===== EXTRACTED ENTRIES

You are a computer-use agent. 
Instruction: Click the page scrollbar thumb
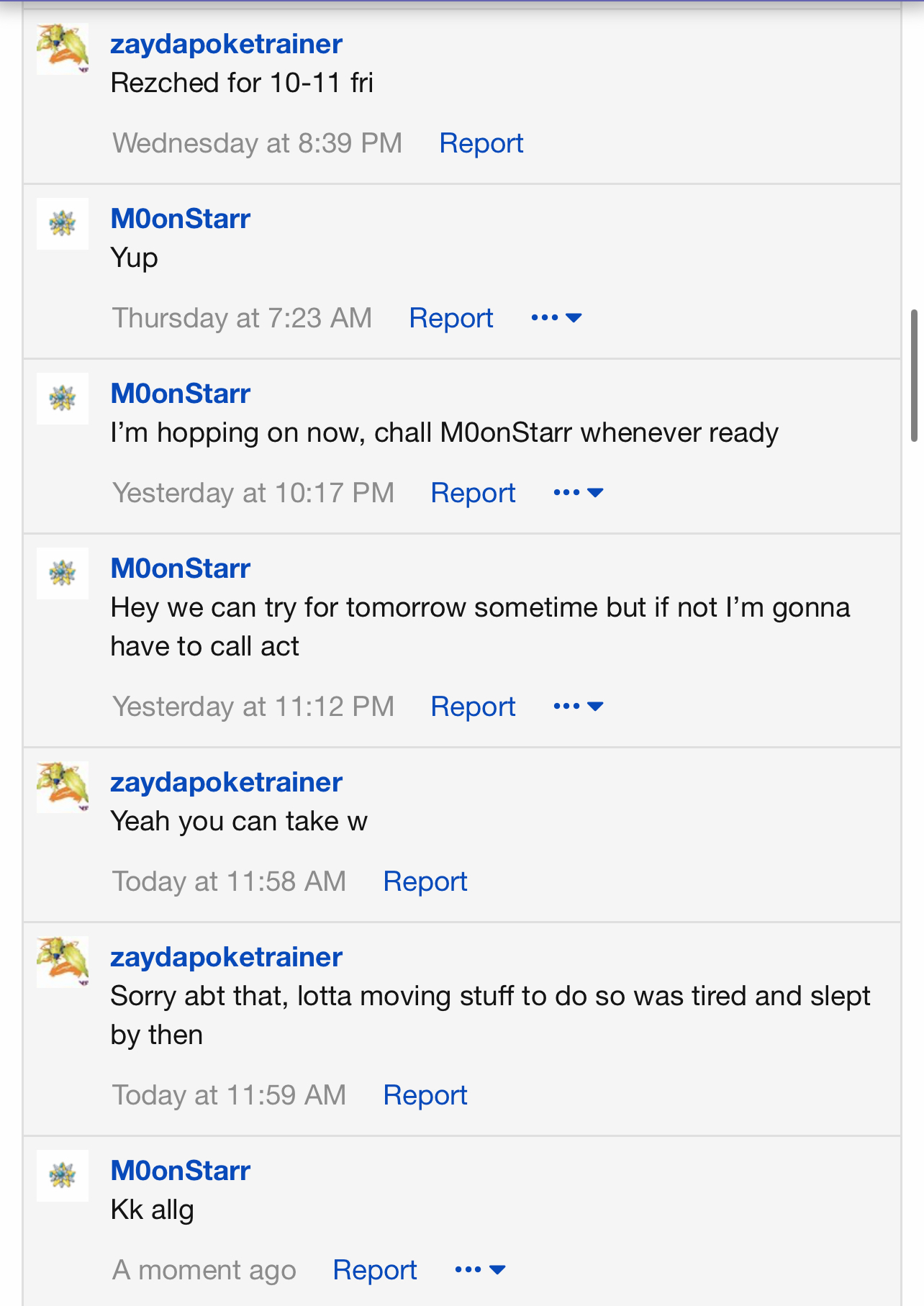[x=914, y=375]
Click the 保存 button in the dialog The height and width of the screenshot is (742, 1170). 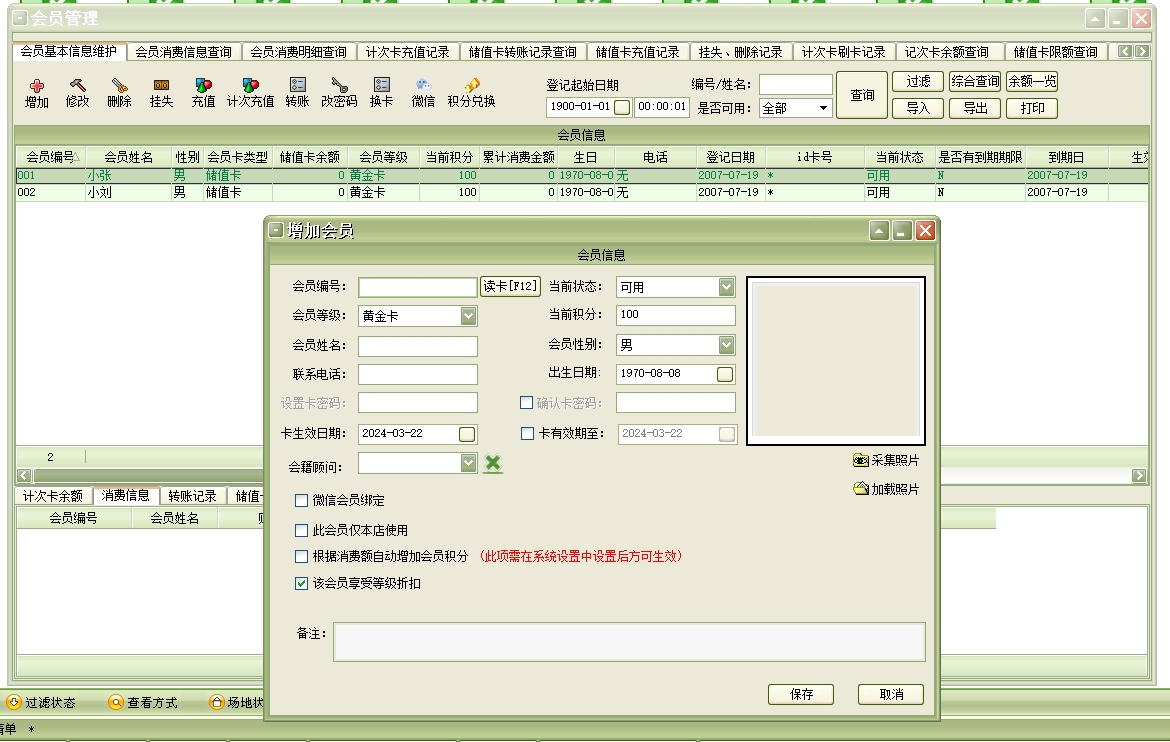pyautogui.click(x=801, y=694)
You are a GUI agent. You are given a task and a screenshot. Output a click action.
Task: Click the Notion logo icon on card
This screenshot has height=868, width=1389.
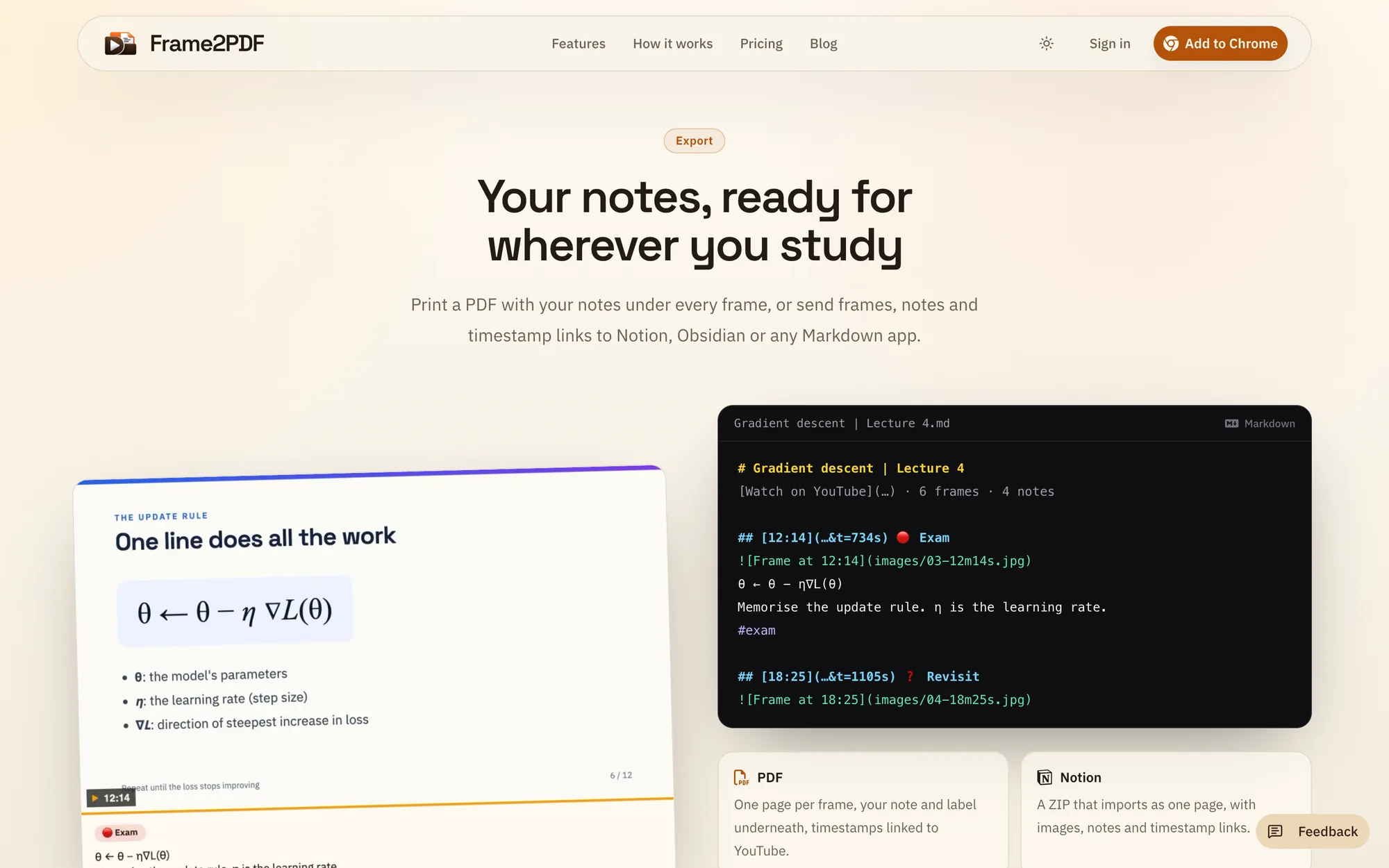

==========

* **TASK GOAL**:
Starting with the line that contains "Task: Click the Notion logo icon on card", print every remaining line of the records above, exactly as it stands. Do not print the pictures.

* **TASK RESPONSE**:
Task: Click the Notion logo icon on card
This screenshot has height=868, width=1389.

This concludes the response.